The new encyclical has been treated as an extension of the tradition of Catholic social teaching, which surely has renewed relevance at a moment when tech elites speak blithely of the looming emergence of a “permanent underclass” due to automation. But the document is just as importantly preoccupied with the account of human ends encoded in the newest technologies. The prophets of AI, as Leo seems to recognize, are driven by their own vision of the Good and of human transcendence that contests and competes with the one articulated by the Church.
“In the promises of transhumanism,” writes Leo, “we recognize a yearning that is of concern to us, namely the need for a fuller life, less exposed to limitations and suffering.” The pursuit of technological self-enhancement, in other words, speaks to the human impulses—a recognition of human frailty and a desire for transcendence—that also animate Christian believers.
But whereas “old and new ideologies alike urge humanity to overcome limitations through technology,” what the Church teaches is “the mystery of the Son of God entering into our human condition.” Inverting the transhumanist vision of mere mortals ascending to digital godhood, Christ “takes upon himself our weakness and transforms it into a setting for salvation.” Here, the debate replays earlier fights against heresy, notably that of St. Augustine (Leo’s theological lodestar) against Pelagius, who like today’s transhumanists saw human beings as perfectible.

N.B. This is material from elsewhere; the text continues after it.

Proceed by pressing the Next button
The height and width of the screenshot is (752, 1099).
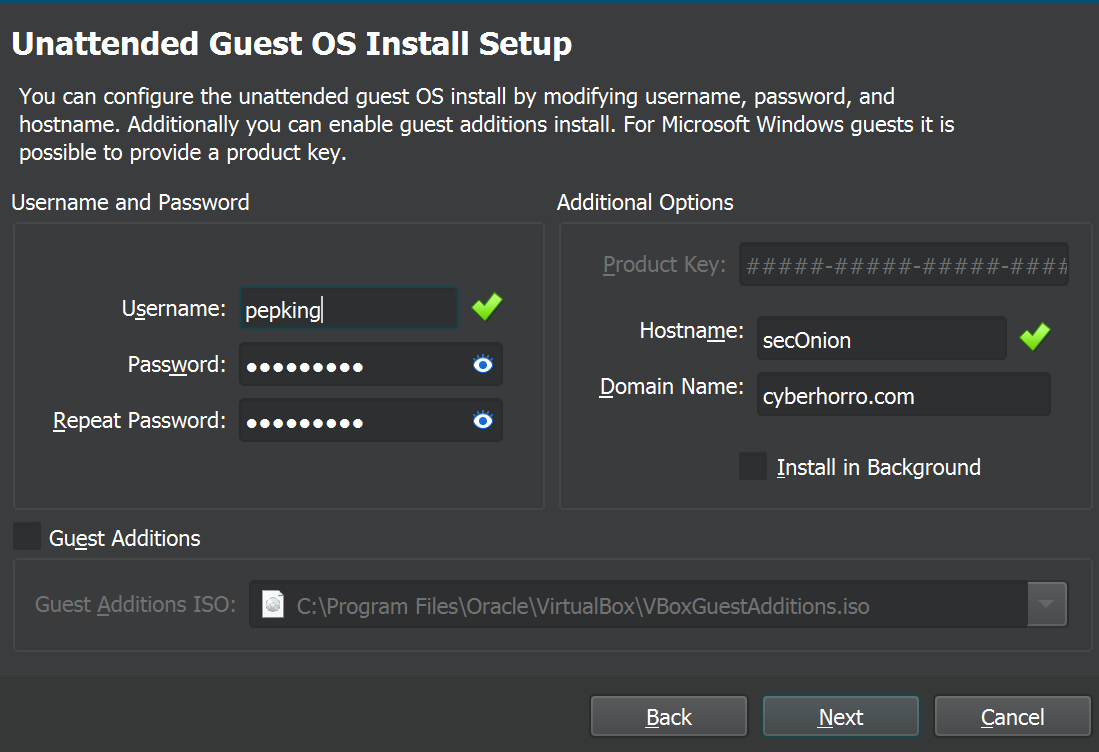[840, 717]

Leo addresses himself “to all the Catholic faithful, to all Christians and to all men and women of goodwill,” suggesting that nonbelievers might also find value in his message. Some probably will: Liberals otherwise wary of religion have lately found strategic value in the moral stature of the Church when it comes to, say, opposing Donald Trump’s military adventures.
But noncommittal endorsement of Magnifica Humanitas may allow secular AI skeptics to put off clarifying their own answers to the vital questions the encyclical addresses: What is the Good? What are the ultimate ends of humanity? Those pursuing the Singularity have their answers, as does the Church. In contrast, mainstream anti-AI thinking adds up to little beyond what Lionel Trilling (impugning midcentury conservatism) described as “irritable mental gestures”: data center NIMBYism, incessant parroting of the phrase “stochastic parrot,” vague worries about water, unemployment, and misinformation. The poverty of the liberal imagination when it comes to current technological debates is one of the most acute indicators of our postliberal condition.
Illich foresaw much of this when he suggested that the conflicts defining our time were fundamentally religious ones. “Modernity,” he argued, “can be studied as an extension of Church history.” The questions at stake in disputes over technology extended theological debates that could be traced back over a millennium; the crises afflicting liberal institutions were continuations of those that had also afflicted the Church. This is why, Illich said, “I do not believe this is a post-Christian world”; on the contrary, it is “the most obviously Christian epoch.” He didn’t find this reassuring, arguing that it meant we lived in “an apocalyptic world.” The broad resonance of Magnifica Humanitas suggests he was onto something.